** Opening PROVIDED TEXT block **

Traverse City Record-Eagle

July 28, 2009

Early environmental leader to appear

Stephanie Mills and director will answer questions after screenings

By MARTA HEPLER DRAHOS

TRAVERSE CITY -- Before Al Gore there were Stewart Udall, Paul Ehrlich, Hunter Lovins -- and Stephanie Mills.

The Maple City author, lecturer and bioregionalist is among early leaders of the modern environmental movement that began with the first Earth Day in April 1970, and is chronicled in the feature documentary "Earth Days."

The film will be shown at noon and 9 p.m. Saturday as part of the Traverse City Film Festival and recounts the moment in history when several forces came together to prompt a new awareness of the problems that resulted from the industrial revolution, director Robert Stone said.

"There've been a lot of environmental movies, a lot of renewed interest in the environment recently, largely because of the alarm bells going off about global climate change," said Stone, an Oscar- and Emmy-nominated filmmaker on American history, pop-culture and the mass media. "But there's been next to nothing about how we came to this and what allowed us to perceive the problems in a whole new light. Younger people think it started with Al Gore."

The film premiered at this year's Sundance Film Festival and tells the story of the modern environmental movement through the eyes of nine divergent witnesses. They include Mills, then labeled a "radical"; Udall, a secretary of the interior under presidents Kennedy and Johnson; Ehrlich, a biologist; and Lovins, a promoter of sustainable development.

"When you see the film you see what a huge movement was engendered by Earth Day," said Mills, who made national headlines in 1969 when she predicted in a Mills College commencement address that overpopulation and overuse of natural resources would result in humanity's self-- destruction. "There were thousands and thousands of people in the streets and the media was covering issues like population and the Limits to Growth study, which is in the film. What amazes me is how quick the denial and amnesia about all these issues became almost total."

Now 60, Mills said the Reagan and subsequent administrations inaugurated a period of policies "that I think have really worked to the detriment of the planet."

It's only now, she said, that the world is trying to make up for lost time with regard to food, water, energy and other predicaments.

"We lost 30 years, and it's a critical 30 years," she said. "It's not like we can take up where we left off because the population has doubled and the pollution sinks have been used up."

Mills and Stone will answer audience questions following both film screenings. Mills also will be at Horizon Books after the noon showing to sign copies of her newly reprinted book, "Whatever Happened to Ecology."

** Closing PROVIDED TEXT block **

## TASK INSTRUCTIONS
Reproduce the stretch of the article on Stephanie Mills and "Earth Days" from "By MARTA HEPLER" through "Robert Stone said.". The listing is not needed for the work on this page.

** Opening STORED DATA block **

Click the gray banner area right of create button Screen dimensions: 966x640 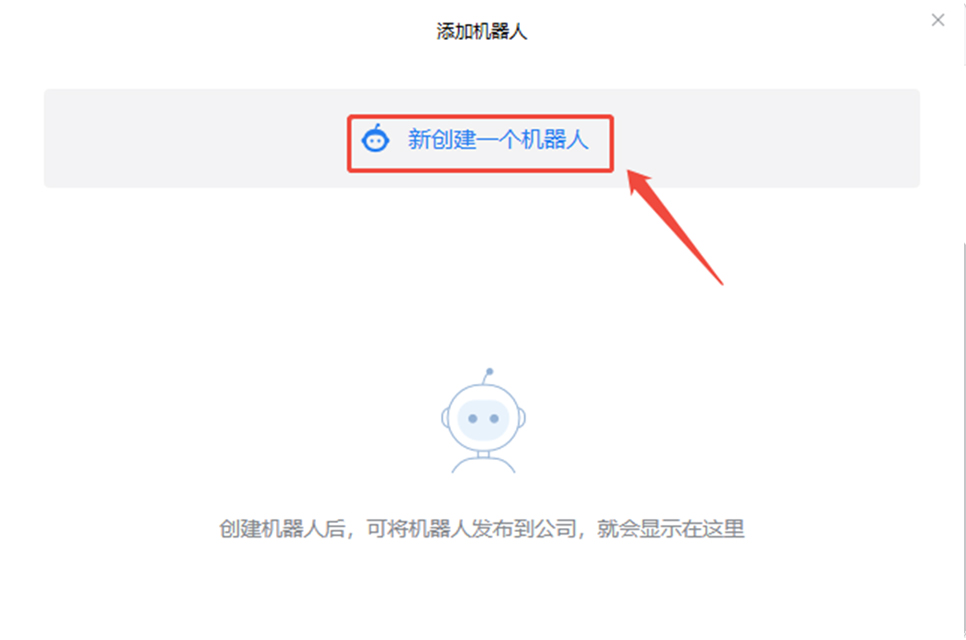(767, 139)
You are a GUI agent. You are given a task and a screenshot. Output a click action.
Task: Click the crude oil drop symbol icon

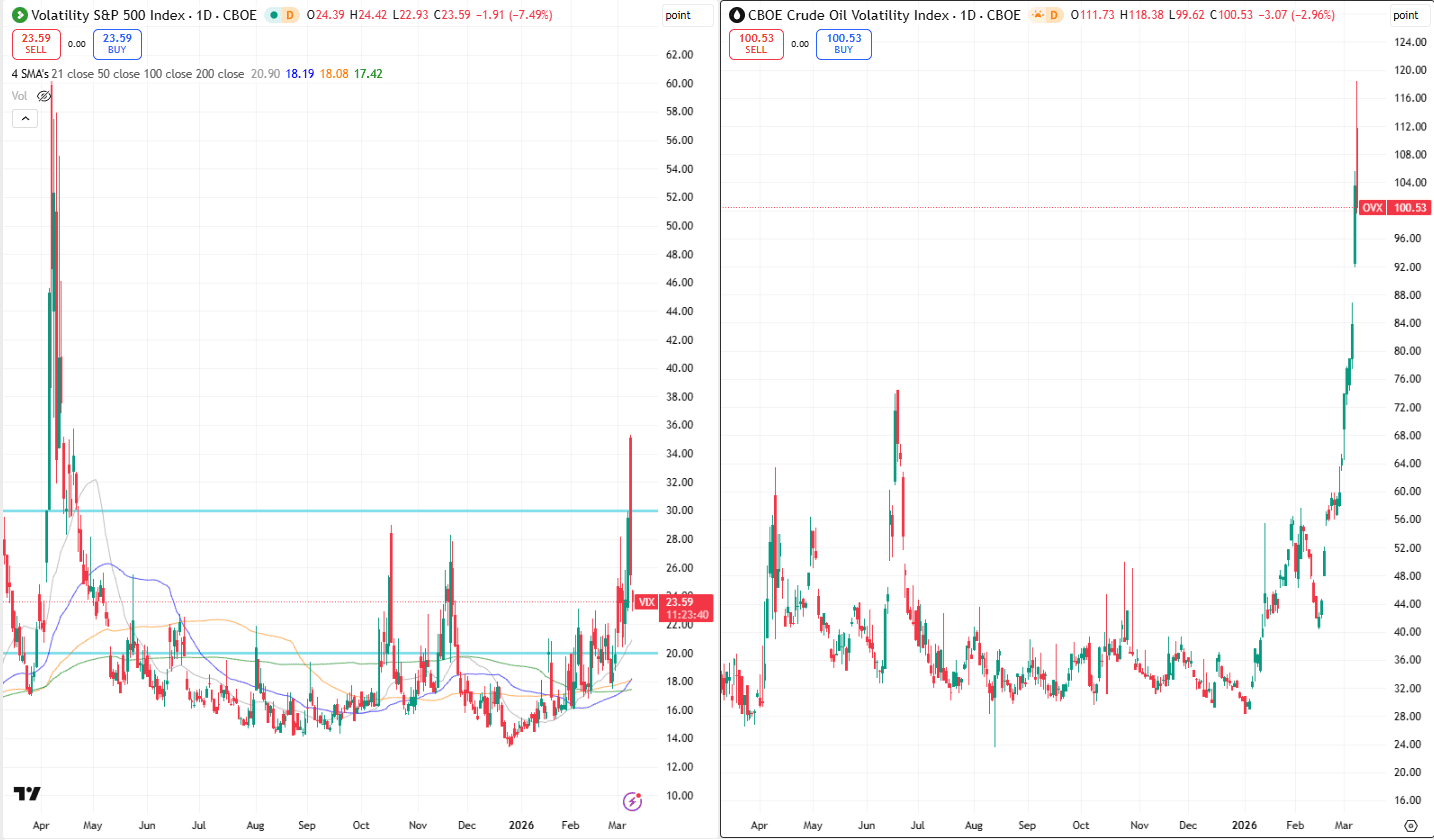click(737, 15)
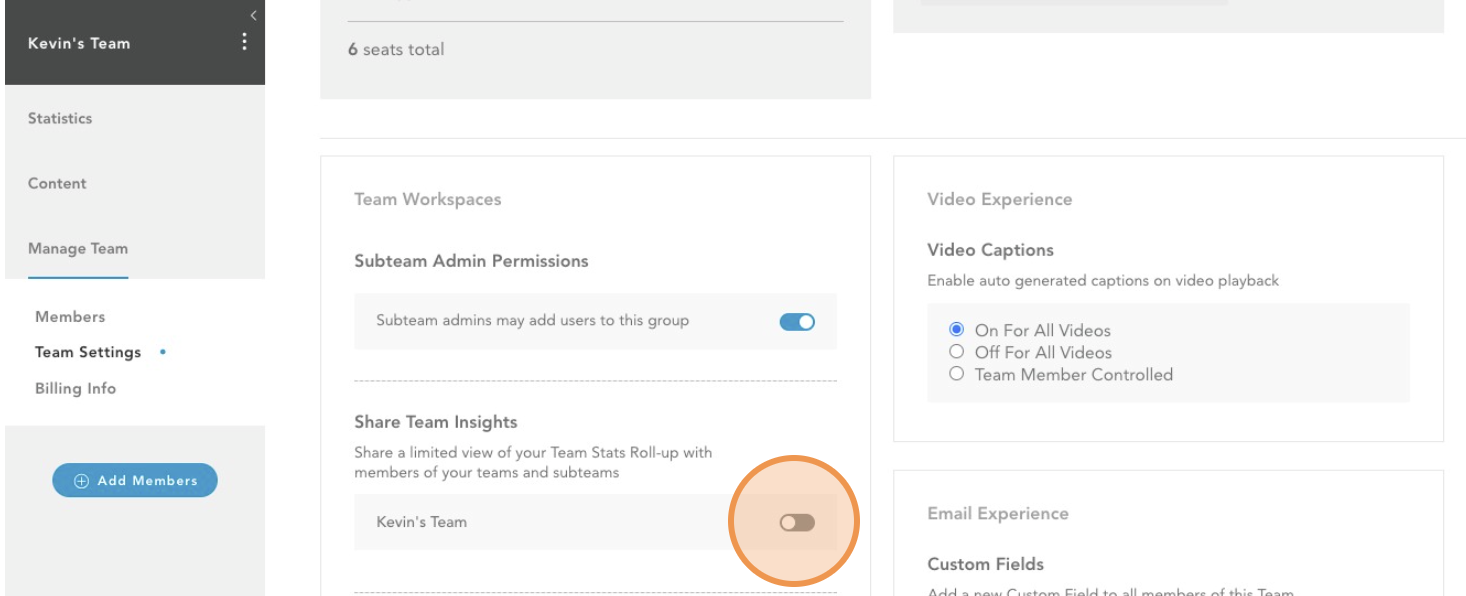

** Closing STORED DATA block **

## SOLUTION
By MARTA HEPLER DRAHOS

TRAVERSE CITY -- Before Al Gore there were Stewart Udall, Paul Ehrlich, Hunter Lovins -- and Stephanie Mills.

The Maple City author, lecturer and bioregionalist is among early leaders of the modern environmental movement that began with the first Earth Day in April 1970, and is chronicled in the feature documentary "Earth Days."

The film will be shown at noon and 9 p.m. Saturday as part of the Traverse City Film Festival and recounts the moment in history when several forces came together to prompt a new awareness of the problems that resulted from the industrial revolution, director Robert Stone said.